The two torcs were found by metal detectorists separately, in 2010 and 2011, in Towton, near Tadcaster, within metres of each other, but were almost certainly buried at the same time.
They undoubtedly belonged to an extremely wealthy, possibly royal, member of the Brigantes tribe, who ruled most of North Yorkshire during the Iron Age.
The first was purchased by the Yorkshire Museum in January 2012 for £25,000, after public appeal and thanks to the fantastic generosity of the people of Yorkshire.
Now the second, more intricate and much rarer style of torc has been valued at £30,000.
Around half the funds have been secured through a generous grant from a local charitable foundation, but the rest must be raised by October to make sure this iconic jewellery stays on public display in Yorkshire.
Natalie McCaul, curator of archaeology, said:
“Torcs like these have never been found in the north of England – so they are, quite simply, incredible finds, and represent some of the earliest gold objects ever found in this region. They are helping us to re-write the history of pre-Roman Yorkshire, as we can now say for the first time with any certainty that there were people of significant wealth living here in the Iron Age. This second torc really reflects this – it is much more intricate in design and is generally much rarer.

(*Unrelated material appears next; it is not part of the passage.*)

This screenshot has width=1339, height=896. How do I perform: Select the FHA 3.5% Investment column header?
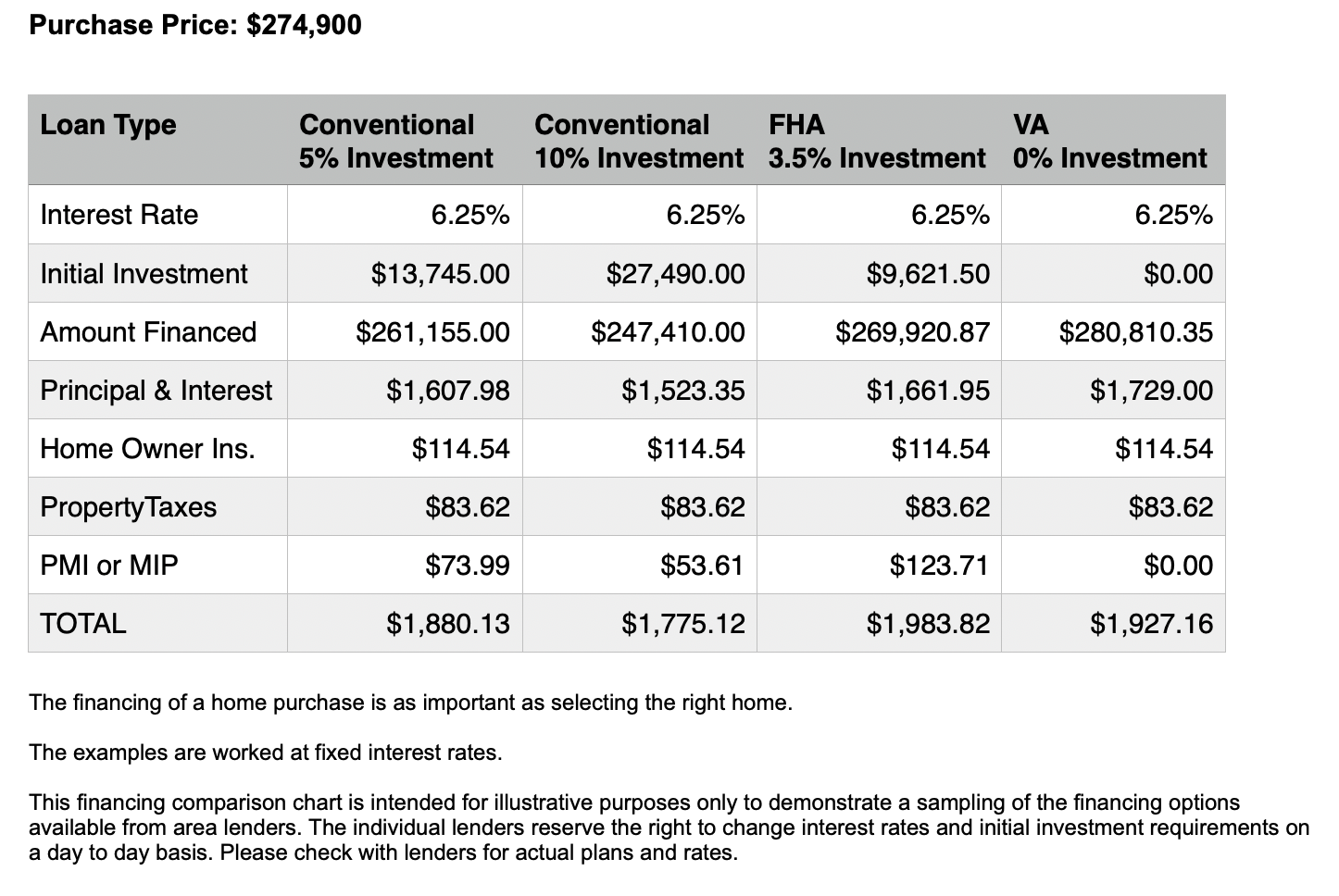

“We hope we can find the money to ensure this beautiful object stays in Yorkshire for the public to enjoy, but also so we can conduct research into the pair of bracelets to try and find out more about Yorkshire during this period.”
The funding must be found before October otherwise the torc could be placed on the open market and sold to an organisation or individual outside the region. To donate please visit the Yorkshire Museum or phone 01904 687671.
The torcs were found in the bed of a stream near Towton, North Yorkshire; the first in May 2010 and the second in April 2011. They are similar in appearance, with the main body of the bracelet made up of two gold wires, twisted together.
Similar bracelets have been found in Britain, mainly in Norfolk which in the Iron Age was home to the Iceni tribe. There was no evidence of the Brigantes tribe using gold before the discovery of these torcs - until now the furthest north torcs had been found was in Newark, Nottinghamshire.
The torcs are very similar in appearance to those found in the Snettisham Hoard from Norfolk, which was most likely to have been Royal treasure belonging to the Iceni. This raises the possibility that the bracelets were spoils of war, a gift or used in trade between the two tribes.
Both will be on show temporarily at the Yorkshire Museum from Wednesday September 25 until October 13.